El presidente de Estados Unidos, Donald Trump, ha comparecido este lunes desde la Casa Blanca en una rueda de prensa centrada en la guerra contra Irán. Después de calificar la jornada como “uno de los mejores Lunes de Pascua” y de celebrar durante buena parte de la intervención el rescate de los dos pilotos norteamericanos perdidos en territorio iraní, el republicano ha elevado la presión sobre Teherán, de nuevo. Trump ha advertido que Irán podría ser “eliminado en una noche” y ha insinuado que esta ofensiva podría producirse “mañana mismo”, coincidiendo con el ultimátum que ha fijado para forzar la reapertura del estrecho de Ormuz. El presidente ha reiterado que, si la República Islámica no cede antes del martes a las 20:00 horas (hora de la costa este norteamericana), Estados Unidos desencadenará un ataque masivo contra infraestructuras clave del país persa.
Durante la comparecencia, el secretario de Defensa, Pete Hegseth, ha reforzado el tono beligerante de la administración y ha anunciado una nueva hornada de ataques inminente. El jefe del Pentágono ha afirmado que, por orden directa de Trump, este lunes se llevará a cabo "el mayor volumen de ataques" contra Irán desde el inicio de la operación Furia Épica. "Hoy será el día con el mayor volumen de ataques desde el primer día de esta operación. Mañana aún más que hoy. Y entonces Irán tendrá que elegir. Elijan bien, porque este presidente no se anda con chiquitas", ha advertido. En este sentido, Trump aseguró que la Casa Blanca tiene muy clara su estrategia. "Tengo el mejor plan de todos, pero no les diré cuál es", ha dicho antes de añadir que no puede revelar sus detalles "a los medios de comunicación".

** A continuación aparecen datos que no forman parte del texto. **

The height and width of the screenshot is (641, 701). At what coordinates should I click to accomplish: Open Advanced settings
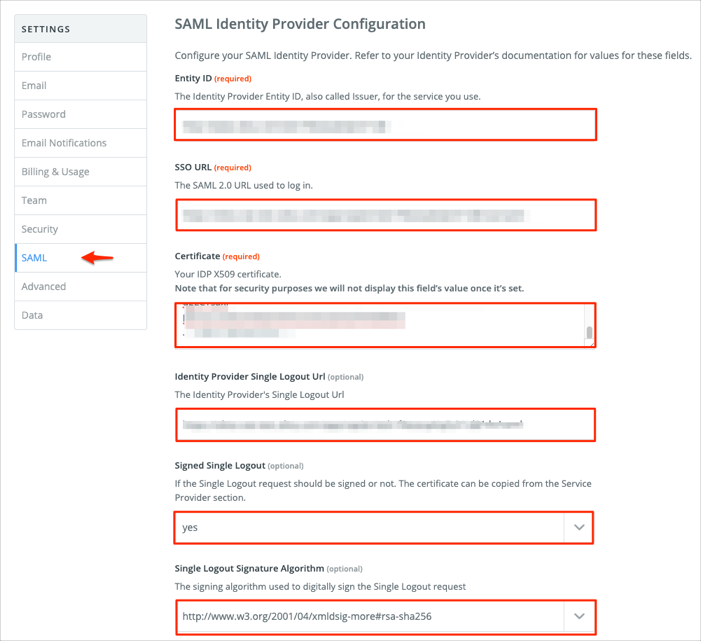(44, 286)
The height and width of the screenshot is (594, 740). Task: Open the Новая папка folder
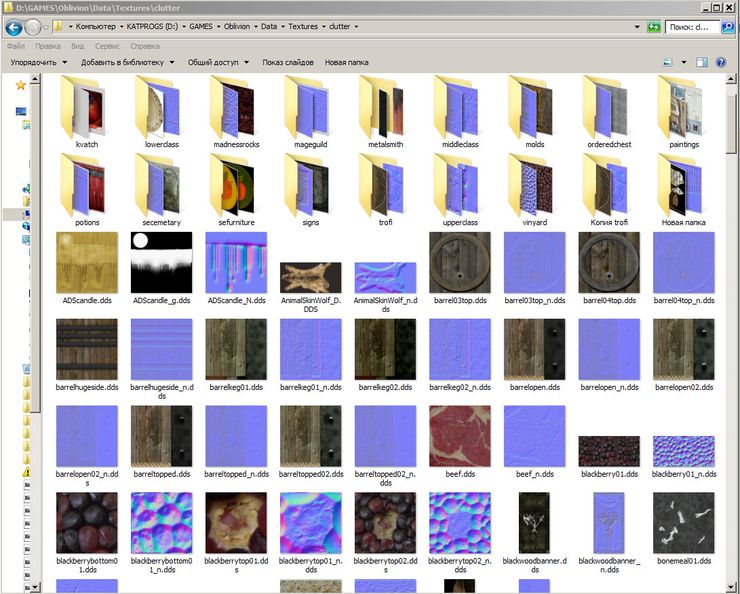pos(684,189)
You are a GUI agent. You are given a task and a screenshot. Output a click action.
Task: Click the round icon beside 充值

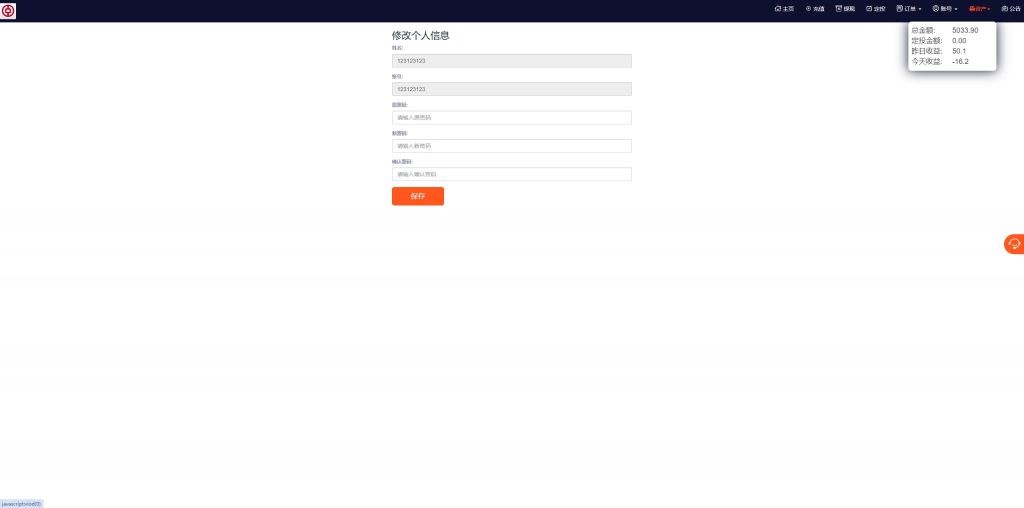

Trump ha explicado que, aunque el ultimátum inicial expiraba este lunes, ha decidido conceder "una prórroga" a Irán porque atacar en Lunes de Pascua "era inapropiado". Sin embargo, ha reiterado que, una vez se agote el nuevo plazo, Estados Unidos ejecutará un plan de ataques masivos contra infraestructuras clave del país. "Tenemos un plan, donde todos los puentes de Irán serán destruidos antes de las 12 de la noche de mañana", ha asegurado, advirtiendo también que las centrales eléctricas "serán quemadas, explotarán y no se volverán a utilizar nunca más". Paralelamente, ha apuntado que hay movimientos diplomáticos en marcha y ha afirmado que Irán es un "participante activo y dispuesto" a negociar. "Quieren llegar a un acuerdo. No puedo decir nada más", ha declarado, añadiendo que los contactos evolucionan positivamente.

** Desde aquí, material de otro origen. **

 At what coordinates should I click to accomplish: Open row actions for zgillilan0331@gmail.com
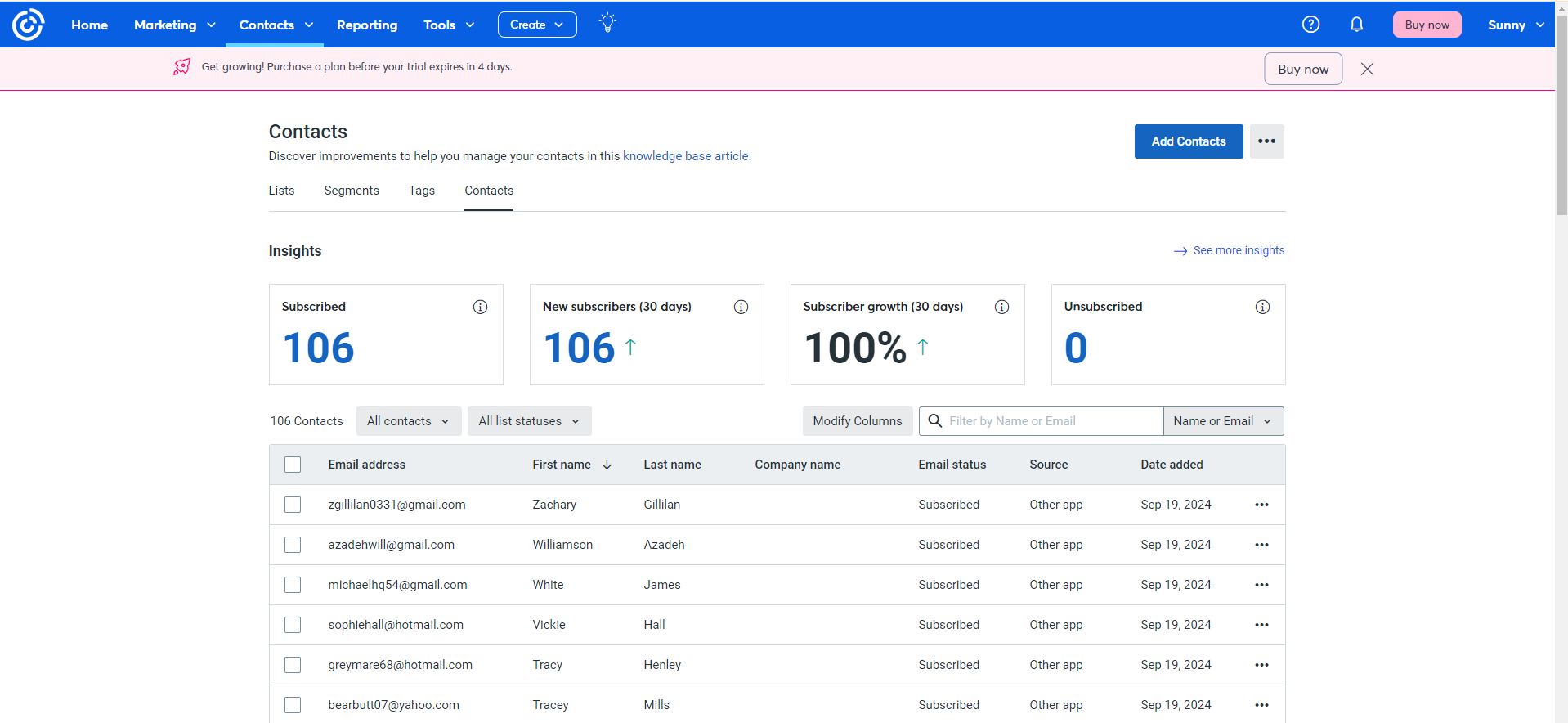[x=1261, y=505]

"Por favor, continuad bombardeando"
En respuesta a una pregunta sobre el impacto de los ataques sobre la población civil, Trump ha defendido su estrategia y ha asegurado que los iraníes "estarían dispuestos a sufrir esto por su libertad". El presidente ha llegado a afirmar que los ciudadanos prefieren que les caigan bombas junto a sus casas antes que continuar bajo el régimen actual. "Por favor, continuad bombardeando", ha dicho, poniendo estas palabras en boca de los iraníes. "Han vivido en un mundo del que no sabes nada", ha espetado al periodista que había preguntado, describiendo la situación en el país persa como "un mundo violento y horrible, donde si protestas, te disparan". El republicano también se ha mostrado "nada" preocupado por la posibilidad de que Estados Unidos haya cometido crímenes de guerra.

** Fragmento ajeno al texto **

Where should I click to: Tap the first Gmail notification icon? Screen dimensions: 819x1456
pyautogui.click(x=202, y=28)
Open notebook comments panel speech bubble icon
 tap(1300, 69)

Las palabras desde la Casa Blanca llegan después de que Trump haya valorado una propuesta impulsada por varios países para establecer un alto el fuego de 45 días, que calificó de "paso significativo", pero "no lo suficientemente bueno". En paralelo, Irán también ha rechazado esta iniciativa y ha optado por presentar su propio planteamiento para poner fin al conflicto. Según la agencia oficial IRNA, Teherán descarta una tregua inmediata y apuesta por un acuerdo más amplio que garantice un "final permanente de la guerra" bajo sus condiciones. Entre las exigencias figuran el fin de los enfrentamientos en Oriente Medio, la creación de un protocolo para garantizar el paso seguro por el estrecho de Ormuz, la reconstrucción de los territorios afectados y el levantamiento de las sanciones internacionales.